■ **PASSAGE**:
- - -
But I'm almost convinced that political novice William E. Simon
Jr. has a chance to upset Democratic Gov. Gray Davis in November.
Certainly Simon's
victory over former L.A. mayor Richard Riordan and current secretary
of state (and party veteran) Bill Jones was remarkable. And while
he benefited as Arnold Steinberg has noted from mistakes
and events beyond his control, Simon also made the most of his opportunities
and avoided serious mistakes himself.
It's worth
recalling just how completely most political observers believed
that Dick Riordan had a lock on the nomination only a few weeks
ago.
Four years
ago, the Republicans lost with former attorney general and social
conservative Dan Lungren. They also conceded control of the state
legislature for the next decade, with a reapportionment deal that
left almost all seats safe for one party or the other, and a solid
majority of them Democratic. The California GOP was desperate for
a fighting chance at winning something. Democrat Gov. Gray Davis
who has a level of charisma befitting his name, and who fumbled
(and was widely perceived as fumbling) last year's electricity crisis
seemed potentially vulnerable to the right candidate.
For a long
time, Dick Riordan seemed like that candidate. He had just finished
two terms as mayor with something of a reputation intact. He knew
how to operate in majority-liberal Los Angeles. He was widely perceived
as socially moderate and inclusive, though he had some conservative
credentials as a supporter of the recall campaign against
former chief justice Rose Bird, and as the only major political
figure to back Prop. 227, the 1998 initiative that effectively ended
bilingual education in California public schools.
Riordan had
his own fortune and access to serious political money. Early on
conservatives like Reps. Dana Rohrabacher, Chris Cox, and David
Dreier endorsed him, essentially on the theory he could win, and
a governor who's right half the time is better than one who's always
wrong. The Bush White House never formally endorsed him, but a number
of White House operatives quietly made it known that Riordan was
"the Man" in the California GOP.
But Riordan
managed to alienate the conservative GOP base rather thoroughly.
He got the Nixonian maxim run to the right during a primary
and veer to the "center" in a general exactly backwards.
He made it a point to argue that the GOP would be a footnote if
it didn't become more inclusive and welcoming, and came close to
equating a pro-life position with a lack of compassion and sensitivity
(although he is a churchgoing Catholic who is apparently still personally
opposed to abortion).
Even so, as
recently as the last televised debate (Feb. 13) almost everybody
still believed Riordan would take the nomination. Bill Simon, son
of the former treasury secretary, was a businessman and philanthropist
who had fallen in love with California and moved here a dozen years
ago. He had a solid conservative platform and some money. When he
came by our newspaper's editorial board in mid-January, we pegged
him for a solid policy wonk who had no chance and who was probably
positioning himself for a run at the Senate. After the February
13 debate, we wrote, "[I]t's doubtful whether he broke out
of the box among primary voters."
- - -
■ **GIVEN PROBLEM 1**:
Copy the stretch of the piece on the California governor's race from "Certainly Simon's" through "serious mistakes himself." word for word.

■ **DATA TO PROCESS**:
- - -
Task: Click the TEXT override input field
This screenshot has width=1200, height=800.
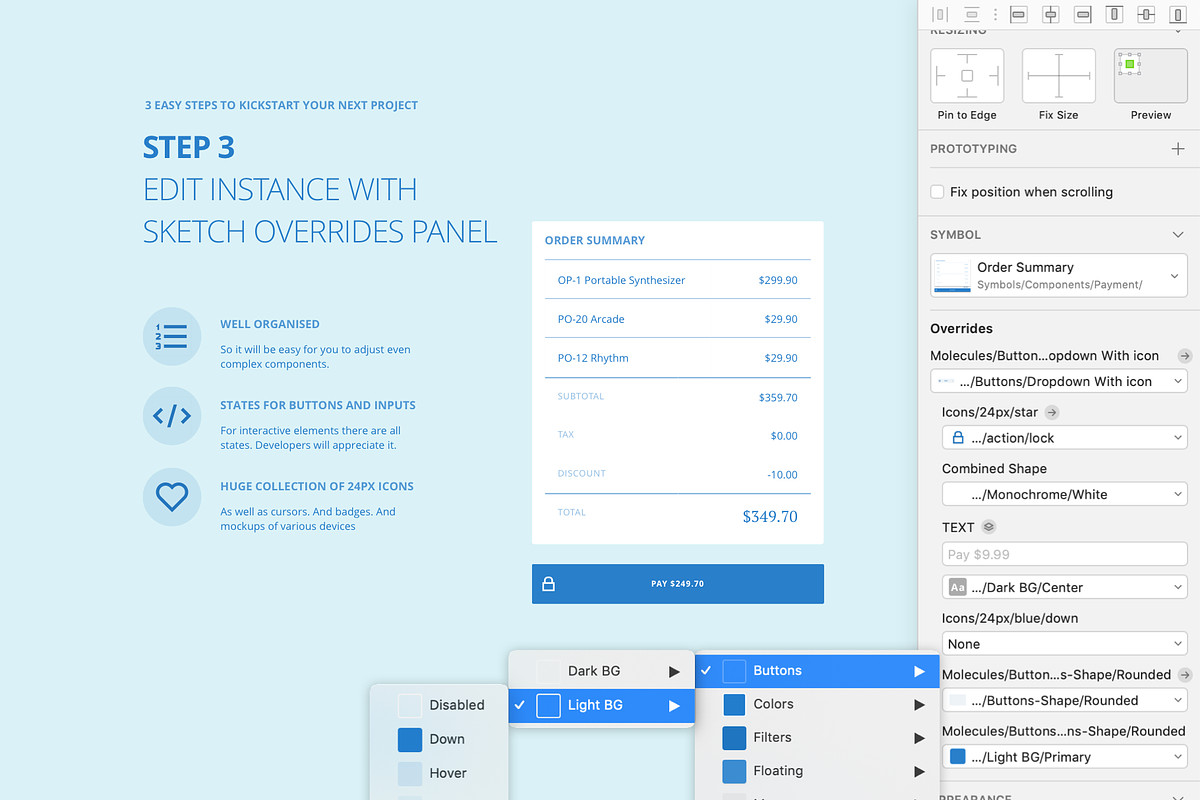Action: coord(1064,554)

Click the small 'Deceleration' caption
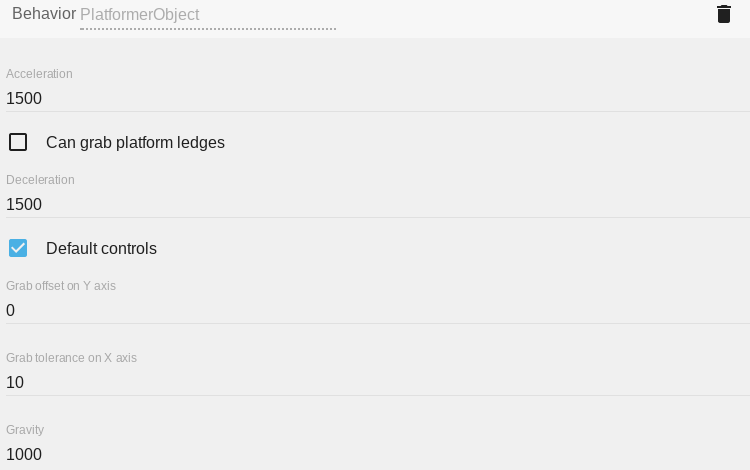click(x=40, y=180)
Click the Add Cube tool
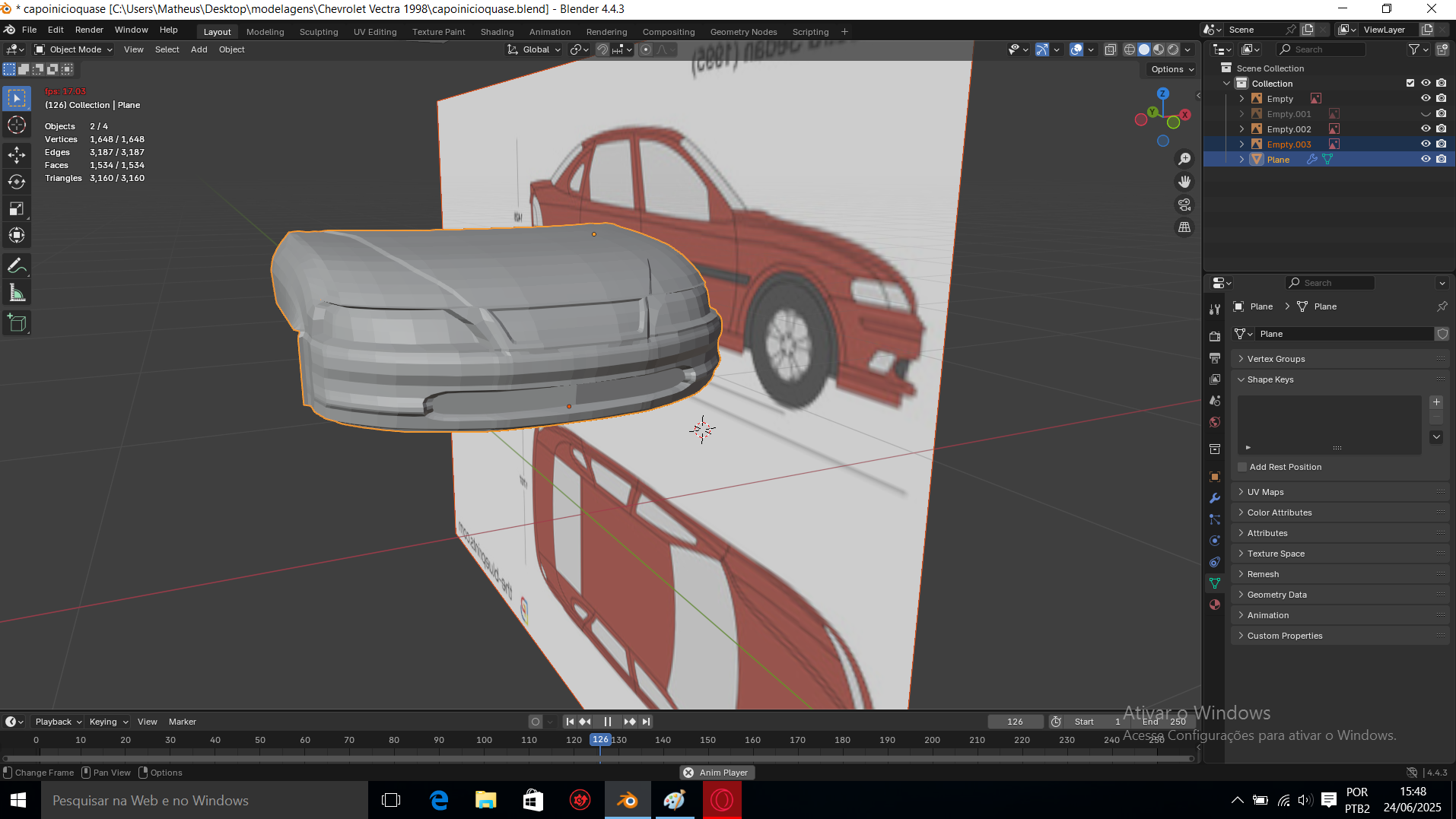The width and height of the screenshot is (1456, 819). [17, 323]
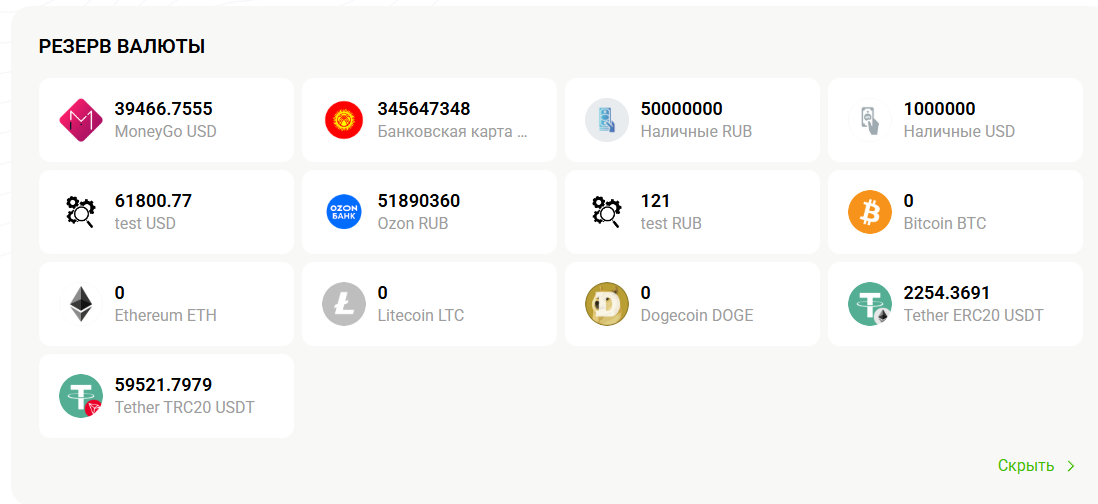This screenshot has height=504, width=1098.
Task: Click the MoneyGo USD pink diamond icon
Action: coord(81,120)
- - -
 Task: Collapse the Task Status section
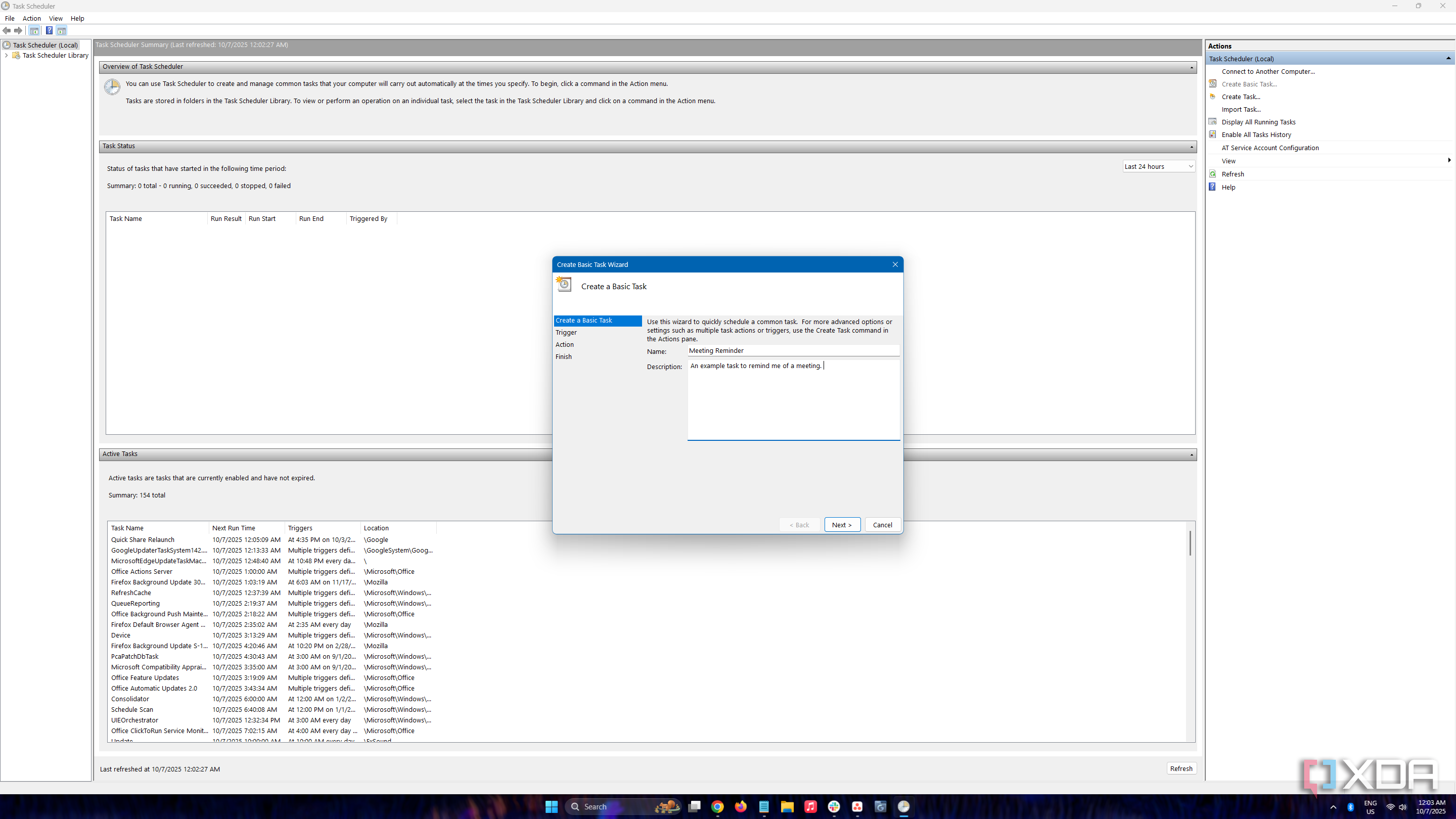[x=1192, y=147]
- - -
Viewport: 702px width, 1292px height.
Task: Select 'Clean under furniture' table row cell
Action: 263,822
- - -
■ **GIVEN PROBLEM 2**:
In the listing, rewrite the stretch from the line that contains "Task: Click the TEXT override input field" through the line that contains "Action: coord(81,120)", putting "label" in place of "caption" and keeping everything else the same. Leave the pictures out.

■ **RIGHT ANSWER 1**:
Certainly Simon's
victory over former L.A. mayor Richard Riordan and current secretary
of state (and party veteran) Bill Jones was remarkable. And while
he benefited as Arnold Steinberg has noted from mistakes
and events beyond his control, Simon also made the most of his opportunities
and avoided serious mistakes himself.

■ **RIGHT ANSWER 2**:
Task: Click the TEXT override input field
This screenshot has width=1200, height=800.
Action: coord(1064,554)

Click the small 'Deceleration' label
click(x=40, y=180)
Click the Add Cube tool
The width and height of the screenshot is (1456, 819). [17, 323]
This screenshot has height=504, width=1098.
Task: Click the MoneyGo USD pink diamond icon
Action: coord(81,120)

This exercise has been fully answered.